▶ Consignes
**A)** D'après le texte sur le nucléaire et la stratégie hydrogène, quel nom porte le plan présenté par la Commission européenne en mai 2022 ?
**B)** Poursuivez le texte sur la place du nucléaire dans la stratégie hydrogène à Bruxelles à partir de sa dernière phrase.

▶ Extrait de texte
------------------------------------

Débats sur la place du nucléaire dans la stratégie hydrogène à Bruxelles - Sfen

Débats sur la place du nucléaire dans la stratégie hydrogène à Bruxelles

Publié le 24 octobre 2022 - Mis à jour le 25 octobre 2022

Dans le contexte d’invasion de l’Ukraine, la Commission européenne a présenté en mai 2022 un plan pour se dégager de la dépendance au gaz russe. Ce plan, nommé REPowerEU, vise entre autres à développer la filière hydrogène à un rythme inouï. Une bataille se joue actuellement à Bruxelles autour du rôle du nucléaire pour la production d’un hydrogène bas carbone, à date exclu du dispositif de financement.

------------------------------------

▶ Documents sources
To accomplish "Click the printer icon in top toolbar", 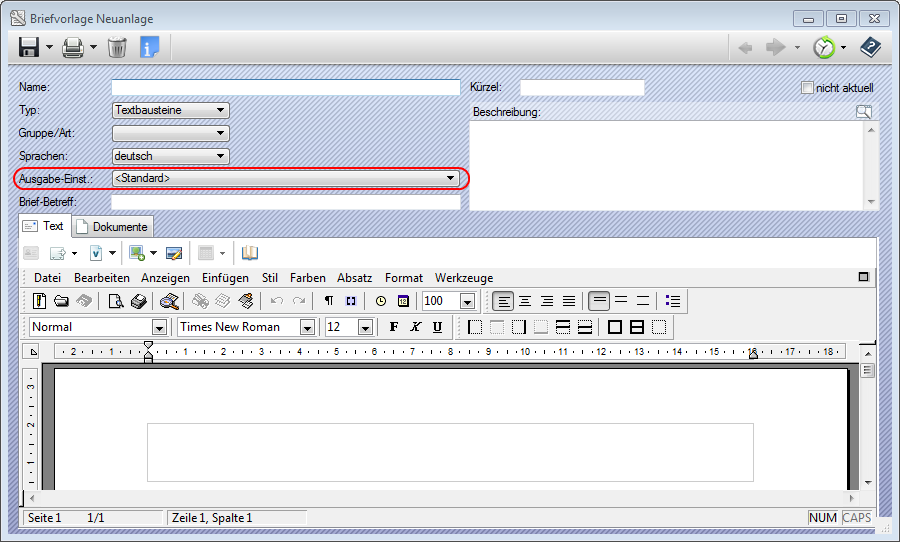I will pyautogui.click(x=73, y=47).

------------------------------------

▶ Corrigés
**A)** REPowerEU.

**B)**
REPowerEU est le plan de l’Union européenne présenté en mai 2022, au début de l’invasion de l’Ukraine, afin de se dégager de la dépendance au gaz fossile russe pour son approvisionnement énergétique. La Commission a fixé l’objectif de développer dix millions de tonnes d’hydrogène renouvelable et d’importer la même quantité d’ici 2030. A priori, le nucléaire, bien que bas carbone, en est exclu, que ce soit pour produire l’hydrogène ou pour bénéficier de subventions pour les investissements nécessaires à la prolongation de l’exploitation des réacteurs. Mais l’actualité européenne récente pourrait faire bouger les choses.

En effet, les membres du parlement du comité de l’industrie ont voté, le 13 octobre dernier, en faveur d’un amendement visant à inclure le nucléaire parmi les projets éligibles au plan de financement. Concrètement, l’amendement permettrait aux États membres de demander des prêts pour l’extension de la durée de vie des centrales nucléaires « tant que la sécurité énergétique de l’Union n’est pas rétablie »[1]. D’autre part, il prône pour un traitement indifférencié de l’hydrogène bas carbone, qu’il provienne d’une production nucléaire ou renouvelable.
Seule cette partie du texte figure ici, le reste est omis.